Prompt: Write only the count of lines that hold the word "will" in the listing.
╭─ Source data
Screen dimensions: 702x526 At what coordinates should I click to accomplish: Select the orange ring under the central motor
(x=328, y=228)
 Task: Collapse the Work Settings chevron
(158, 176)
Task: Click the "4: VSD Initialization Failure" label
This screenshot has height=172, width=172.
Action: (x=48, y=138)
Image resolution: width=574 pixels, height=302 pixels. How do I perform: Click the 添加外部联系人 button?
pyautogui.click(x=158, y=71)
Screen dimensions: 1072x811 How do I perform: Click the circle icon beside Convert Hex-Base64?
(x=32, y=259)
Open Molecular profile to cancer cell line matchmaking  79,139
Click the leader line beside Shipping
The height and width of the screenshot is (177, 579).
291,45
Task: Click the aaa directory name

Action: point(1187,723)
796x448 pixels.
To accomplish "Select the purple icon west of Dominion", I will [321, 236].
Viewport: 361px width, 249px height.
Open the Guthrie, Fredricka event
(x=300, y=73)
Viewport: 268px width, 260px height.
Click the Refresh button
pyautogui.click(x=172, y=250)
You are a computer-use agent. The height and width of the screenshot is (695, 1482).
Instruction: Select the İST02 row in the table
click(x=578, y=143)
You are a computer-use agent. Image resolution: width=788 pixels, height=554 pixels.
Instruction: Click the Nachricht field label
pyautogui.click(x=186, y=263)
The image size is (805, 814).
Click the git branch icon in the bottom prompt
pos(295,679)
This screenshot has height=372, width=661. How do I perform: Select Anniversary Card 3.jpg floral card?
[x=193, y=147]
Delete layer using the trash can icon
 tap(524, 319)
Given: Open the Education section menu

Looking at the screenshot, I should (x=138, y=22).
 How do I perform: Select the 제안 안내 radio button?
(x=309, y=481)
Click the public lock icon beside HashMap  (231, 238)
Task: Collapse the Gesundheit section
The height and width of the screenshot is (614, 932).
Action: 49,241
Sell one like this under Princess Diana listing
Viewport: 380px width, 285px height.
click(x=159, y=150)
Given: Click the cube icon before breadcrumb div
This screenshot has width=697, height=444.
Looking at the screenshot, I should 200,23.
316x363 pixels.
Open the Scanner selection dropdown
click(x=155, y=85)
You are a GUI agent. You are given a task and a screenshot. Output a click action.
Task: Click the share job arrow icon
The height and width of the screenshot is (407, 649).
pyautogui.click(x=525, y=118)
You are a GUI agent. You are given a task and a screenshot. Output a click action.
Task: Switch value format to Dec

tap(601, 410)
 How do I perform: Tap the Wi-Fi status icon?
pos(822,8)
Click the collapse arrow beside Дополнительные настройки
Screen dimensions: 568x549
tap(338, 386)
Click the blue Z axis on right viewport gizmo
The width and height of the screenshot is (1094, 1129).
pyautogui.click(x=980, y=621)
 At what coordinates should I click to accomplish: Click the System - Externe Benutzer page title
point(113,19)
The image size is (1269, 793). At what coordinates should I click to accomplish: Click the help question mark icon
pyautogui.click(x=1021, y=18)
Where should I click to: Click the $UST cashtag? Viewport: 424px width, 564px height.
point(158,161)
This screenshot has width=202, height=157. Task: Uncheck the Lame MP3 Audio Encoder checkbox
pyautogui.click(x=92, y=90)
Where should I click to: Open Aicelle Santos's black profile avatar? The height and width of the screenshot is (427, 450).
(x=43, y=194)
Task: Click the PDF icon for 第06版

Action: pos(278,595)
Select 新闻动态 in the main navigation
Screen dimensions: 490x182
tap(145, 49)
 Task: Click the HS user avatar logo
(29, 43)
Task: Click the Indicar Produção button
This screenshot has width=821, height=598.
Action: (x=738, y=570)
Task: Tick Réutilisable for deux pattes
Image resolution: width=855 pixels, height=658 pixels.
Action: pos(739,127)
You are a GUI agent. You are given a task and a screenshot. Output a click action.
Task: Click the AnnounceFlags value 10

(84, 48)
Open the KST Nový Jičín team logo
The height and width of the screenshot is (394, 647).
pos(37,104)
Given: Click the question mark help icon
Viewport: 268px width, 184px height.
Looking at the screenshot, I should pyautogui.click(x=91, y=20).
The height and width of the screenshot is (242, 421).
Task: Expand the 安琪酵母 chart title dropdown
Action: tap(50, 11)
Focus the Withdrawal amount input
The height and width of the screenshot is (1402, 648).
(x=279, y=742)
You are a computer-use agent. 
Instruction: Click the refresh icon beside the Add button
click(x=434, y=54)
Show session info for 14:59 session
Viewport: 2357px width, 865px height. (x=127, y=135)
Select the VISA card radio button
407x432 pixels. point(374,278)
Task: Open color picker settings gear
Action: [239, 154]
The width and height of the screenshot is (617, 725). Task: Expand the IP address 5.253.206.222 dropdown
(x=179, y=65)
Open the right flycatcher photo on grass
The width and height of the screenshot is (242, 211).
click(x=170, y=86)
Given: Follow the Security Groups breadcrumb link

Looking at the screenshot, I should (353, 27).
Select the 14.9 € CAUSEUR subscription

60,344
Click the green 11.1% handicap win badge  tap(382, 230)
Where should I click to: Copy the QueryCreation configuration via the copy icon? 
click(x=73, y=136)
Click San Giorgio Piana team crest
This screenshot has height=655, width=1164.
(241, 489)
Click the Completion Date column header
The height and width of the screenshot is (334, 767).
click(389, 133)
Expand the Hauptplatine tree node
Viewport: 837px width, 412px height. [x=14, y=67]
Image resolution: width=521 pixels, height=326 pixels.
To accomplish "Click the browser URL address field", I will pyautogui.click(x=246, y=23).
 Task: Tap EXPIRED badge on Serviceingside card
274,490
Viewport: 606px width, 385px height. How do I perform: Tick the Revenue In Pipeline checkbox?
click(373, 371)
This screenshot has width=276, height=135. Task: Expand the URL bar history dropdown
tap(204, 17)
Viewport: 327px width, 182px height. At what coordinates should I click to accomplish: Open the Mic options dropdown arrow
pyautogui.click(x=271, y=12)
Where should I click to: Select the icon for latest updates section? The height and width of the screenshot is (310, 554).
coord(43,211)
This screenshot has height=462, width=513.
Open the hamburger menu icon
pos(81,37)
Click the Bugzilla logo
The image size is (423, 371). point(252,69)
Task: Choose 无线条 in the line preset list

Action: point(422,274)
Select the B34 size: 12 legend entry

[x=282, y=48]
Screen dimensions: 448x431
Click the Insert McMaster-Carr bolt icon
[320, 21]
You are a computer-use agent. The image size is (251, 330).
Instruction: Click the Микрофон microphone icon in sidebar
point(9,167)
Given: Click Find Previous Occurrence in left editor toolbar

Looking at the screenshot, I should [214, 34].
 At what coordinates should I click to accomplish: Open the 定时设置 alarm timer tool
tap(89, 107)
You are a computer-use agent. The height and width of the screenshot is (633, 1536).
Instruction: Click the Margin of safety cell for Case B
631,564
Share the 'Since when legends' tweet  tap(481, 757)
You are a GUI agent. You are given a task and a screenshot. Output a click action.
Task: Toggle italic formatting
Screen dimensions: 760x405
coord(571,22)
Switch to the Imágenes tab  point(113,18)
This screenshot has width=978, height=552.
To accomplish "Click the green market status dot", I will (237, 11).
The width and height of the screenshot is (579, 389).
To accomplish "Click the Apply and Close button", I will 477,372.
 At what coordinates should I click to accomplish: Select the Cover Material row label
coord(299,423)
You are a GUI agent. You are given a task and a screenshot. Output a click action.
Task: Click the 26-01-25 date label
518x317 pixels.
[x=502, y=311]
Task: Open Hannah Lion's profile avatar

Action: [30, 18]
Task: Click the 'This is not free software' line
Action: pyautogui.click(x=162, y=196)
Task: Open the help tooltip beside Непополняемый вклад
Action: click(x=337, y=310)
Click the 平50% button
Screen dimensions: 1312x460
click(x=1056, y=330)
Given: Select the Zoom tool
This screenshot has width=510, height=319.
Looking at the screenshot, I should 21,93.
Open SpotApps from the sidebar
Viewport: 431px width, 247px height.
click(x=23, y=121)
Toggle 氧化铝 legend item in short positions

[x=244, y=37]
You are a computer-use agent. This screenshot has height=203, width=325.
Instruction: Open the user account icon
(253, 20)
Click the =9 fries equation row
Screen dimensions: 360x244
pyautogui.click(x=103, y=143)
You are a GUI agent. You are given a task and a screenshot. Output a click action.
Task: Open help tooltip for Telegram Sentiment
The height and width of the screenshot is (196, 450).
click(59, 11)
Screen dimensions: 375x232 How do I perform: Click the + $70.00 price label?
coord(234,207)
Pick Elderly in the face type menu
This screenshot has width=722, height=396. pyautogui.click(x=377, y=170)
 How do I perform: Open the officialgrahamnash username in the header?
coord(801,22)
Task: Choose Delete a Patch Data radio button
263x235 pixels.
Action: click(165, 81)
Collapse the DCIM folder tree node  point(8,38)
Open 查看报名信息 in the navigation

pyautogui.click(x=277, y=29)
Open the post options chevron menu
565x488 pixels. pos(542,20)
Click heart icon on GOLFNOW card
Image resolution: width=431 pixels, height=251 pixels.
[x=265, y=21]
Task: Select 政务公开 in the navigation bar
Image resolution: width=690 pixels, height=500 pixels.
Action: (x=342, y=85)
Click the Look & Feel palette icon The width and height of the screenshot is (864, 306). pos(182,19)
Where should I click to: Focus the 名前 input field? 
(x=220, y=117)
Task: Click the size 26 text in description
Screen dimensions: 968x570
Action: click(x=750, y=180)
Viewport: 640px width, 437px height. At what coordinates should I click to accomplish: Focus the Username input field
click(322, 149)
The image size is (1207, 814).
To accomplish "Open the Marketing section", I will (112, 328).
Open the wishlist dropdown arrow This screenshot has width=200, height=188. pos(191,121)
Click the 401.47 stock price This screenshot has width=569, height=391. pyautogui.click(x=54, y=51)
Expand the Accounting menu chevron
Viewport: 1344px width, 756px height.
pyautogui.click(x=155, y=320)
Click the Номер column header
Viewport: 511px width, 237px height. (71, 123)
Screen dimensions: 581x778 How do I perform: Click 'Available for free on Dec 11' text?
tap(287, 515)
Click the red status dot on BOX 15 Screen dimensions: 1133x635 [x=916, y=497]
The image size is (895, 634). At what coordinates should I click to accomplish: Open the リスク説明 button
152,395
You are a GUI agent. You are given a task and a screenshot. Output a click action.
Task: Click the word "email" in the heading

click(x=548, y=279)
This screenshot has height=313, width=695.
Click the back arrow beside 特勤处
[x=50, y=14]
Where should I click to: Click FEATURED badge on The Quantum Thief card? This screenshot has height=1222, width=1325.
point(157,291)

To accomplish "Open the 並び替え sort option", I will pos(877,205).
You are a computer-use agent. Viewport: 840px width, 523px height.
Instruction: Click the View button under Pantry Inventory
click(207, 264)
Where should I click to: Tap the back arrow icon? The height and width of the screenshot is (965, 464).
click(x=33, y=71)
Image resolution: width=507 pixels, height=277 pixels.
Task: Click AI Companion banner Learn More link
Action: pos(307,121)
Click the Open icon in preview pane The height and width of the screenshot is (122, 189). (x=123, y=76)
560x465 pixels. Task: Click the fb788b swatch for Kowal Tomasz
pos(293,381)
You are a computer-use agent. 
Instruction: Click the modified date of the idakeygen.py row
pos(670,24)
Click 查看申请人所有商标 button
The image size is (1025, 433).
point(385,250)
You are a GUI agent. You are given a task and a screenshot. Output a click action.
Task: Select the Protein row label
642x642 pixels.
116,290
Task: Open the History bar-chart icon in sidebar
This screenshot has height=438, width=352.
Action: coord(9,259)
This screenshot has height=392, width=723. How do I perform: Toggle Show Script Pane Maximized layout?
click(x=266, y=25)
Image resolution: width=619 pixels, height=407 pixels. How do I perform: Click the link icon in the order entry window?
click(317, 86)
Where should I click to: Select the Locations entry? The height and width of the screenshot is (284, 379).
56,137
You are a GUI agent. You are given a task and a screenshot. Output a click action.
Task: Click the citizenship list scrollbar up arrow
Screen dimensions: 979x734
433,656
╰─
Result of the exercise: 6